Copy nothing but the line with "Where should I" and the lines that follow it to the end of the entries below, and keep the pictures out.

Screenshot grounding data
--- START ---
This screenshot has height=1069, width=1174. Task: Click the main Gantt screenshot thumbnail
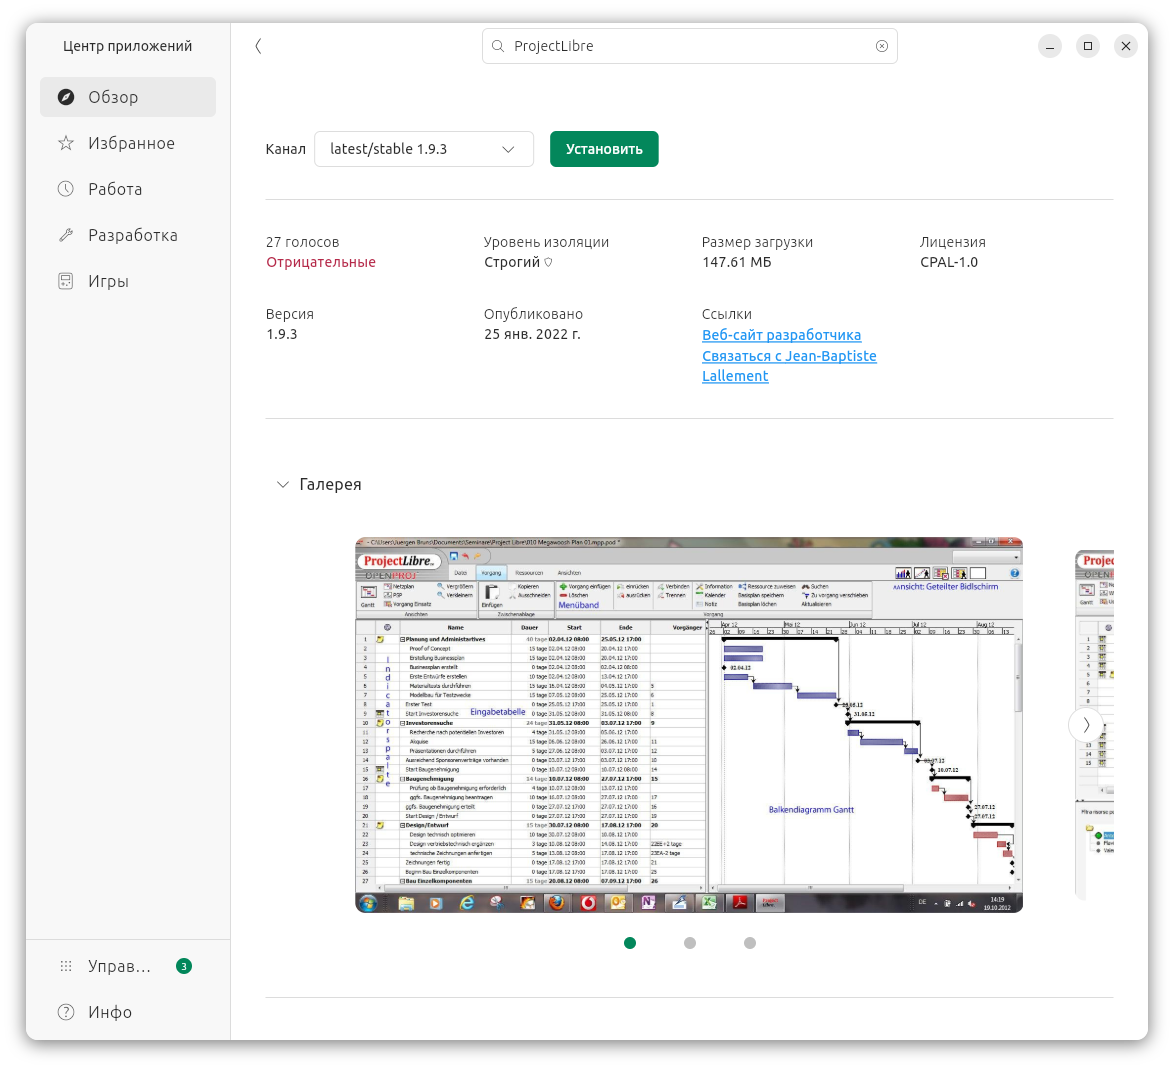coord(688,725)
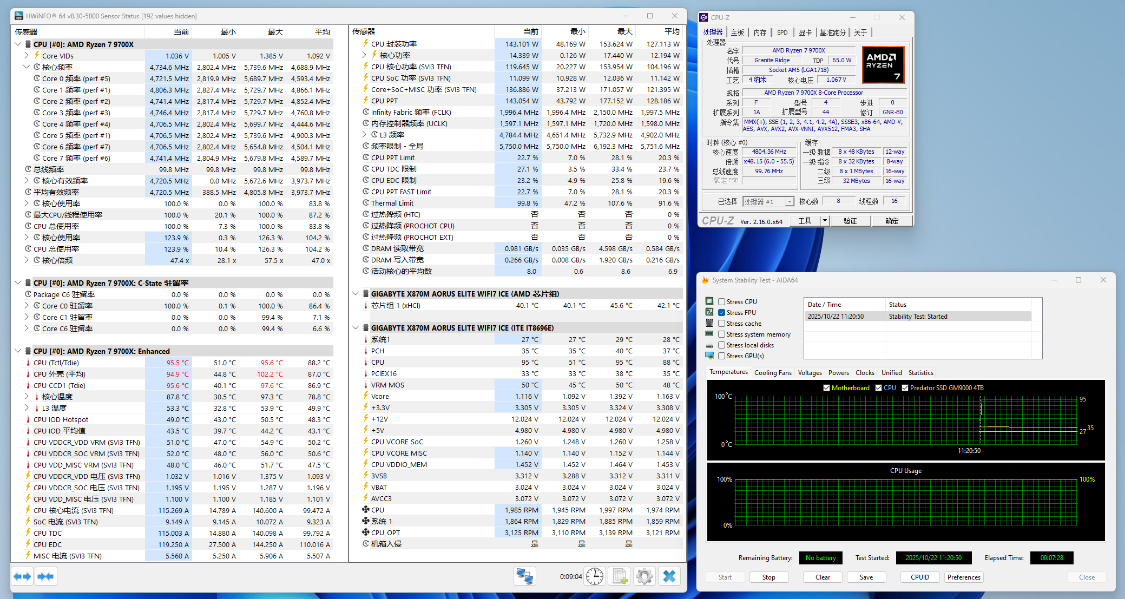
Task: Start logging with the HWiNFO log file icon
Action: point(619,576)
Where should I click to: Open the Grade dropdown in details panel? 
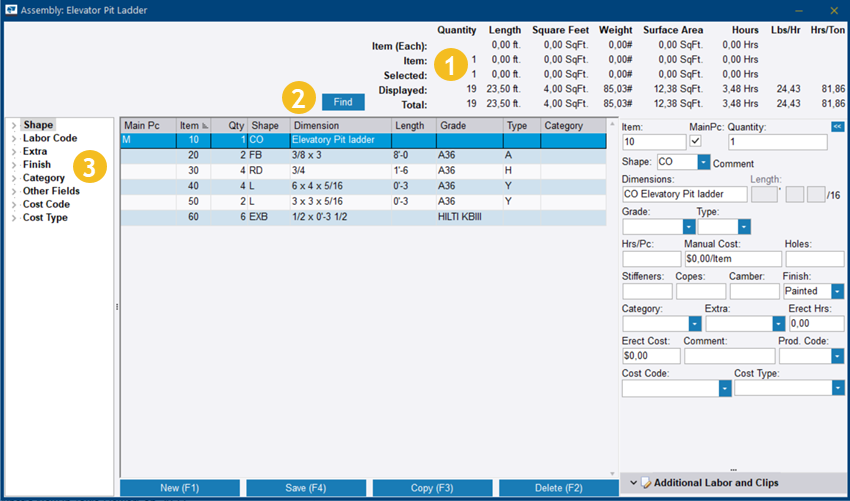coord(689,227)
--- END ---
SOLVED EXERCISE
Where should I click to: Open the Grade dropdown in details panel? 
coord(689,227)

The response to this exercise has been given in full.